Reputation: 423
I have a dataframe as df, i want to split my activities into different functions so that i can use those functions into future programs
# check if dataframe has duplicates
def duplicate_check ():
global df
df = df.drop_duplicates(['datetime', 'tagname'])
df.drop(['tagname'], axis=1, inplace=True)
return df
df = duplicate_check()
# Split my dataframe array column to individual column
def array_split():
global df
date = df['datetime']
df = df['value'] \
.str.split('\t', expand=True).fillna('0') \
.replace(r'\s+|\\n', ' ', regex=True) \
.apply(pd.to_numeric)
df['datetime'] = date # Join date back to dataframe
return df
df = array_split()
# split dataframe df to df and df_spec
def remove_duplicate_spec():
global df, df_spec
df_spec = df.loc[df[123].isin([1])]
df = df.loc[df[123].isin([0])]
df_spec = df_spec.drop_duplicates(119)
return df, df_spec
df, df_spec = remove_duplicate_spec()
Question: Should i declare global df/ df_spec inside each function? Is this the best practice? or how can I optimize the code further
Upvotes: 0
Views: 51
Reputation: 4827
The best way is to use your dataframe as argument for each function.
df = pd.DataFrame({'datetime':[0,0,1,1,2], 'tagname':[0,0,1,1,2], 'other':range(95,100)})
def duplicate_check(df):
return df.drop_duplicates(['datetime', 'tagname'], keep='last').drop(['tagname'], axis=1)
duplicate_check(df)
DataFrame:
datetime tagname other
0 0 0 95
1 0 0 96
2 1 1 97
3 1 1 98
4 2 2 99
Result of duplicate_check(df)
:
datetime other
1 0 96
3 1 98
4 2 99
Upvotes: 2

* [PROBLEMS]
**a)** Set down the part of the pandas thread from "Reputation: 423" up to and including "df = df.drop_duplicates(['datetime', 'tagname'])", word for word.
**b)** For each statement below, say yes or no to whether the pandas thread supports it, and quote the words from the thread that decide it. (i) The reply recommends passing the dataframe to each function as an argument. (ii) In the reply's version of duplicate_check, the first row of each duplicate pair is kept. (iii) The original array_split function fills missing values with '0'.

* [DATA EXCERPT]

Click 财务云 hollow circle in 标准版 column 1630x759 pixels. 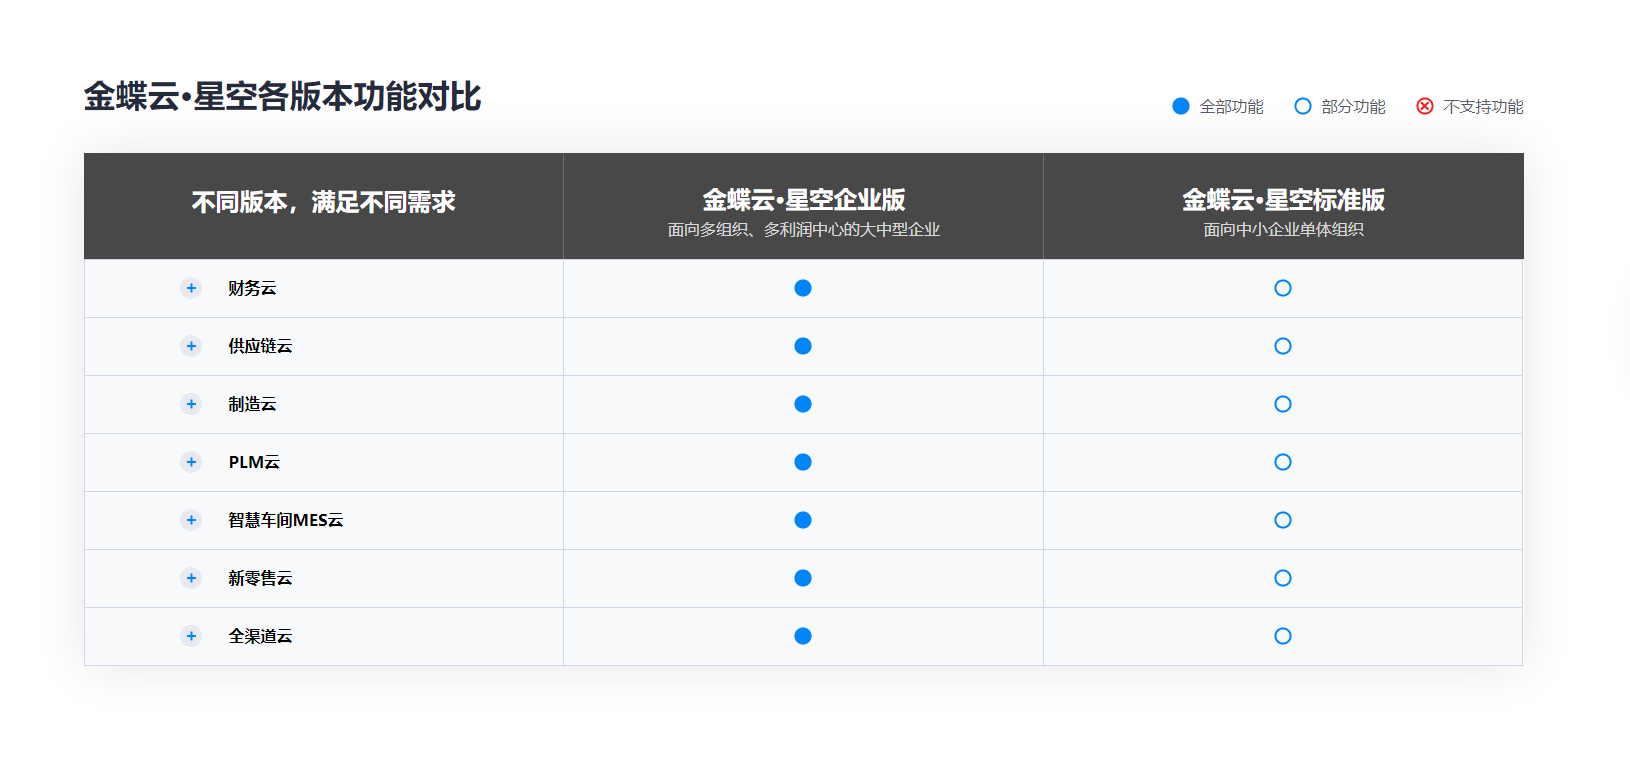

* [COMPLETED EXERCISE]
**a)**
Reputation: 423
I have a dataframe as df, i want to split my activities into different functions so that i can use those functions into future programs
# check if dataframe has duplicates
def duplicate_check ():
global df
df = df.drop_duplicates(['datetime', 'tagname'])

**b)**
(i) Yes: "The best way is to use your dataframe as argument for each function."
(ii) No: "keep='last'"
(iii) Yes: ".fillna('0')"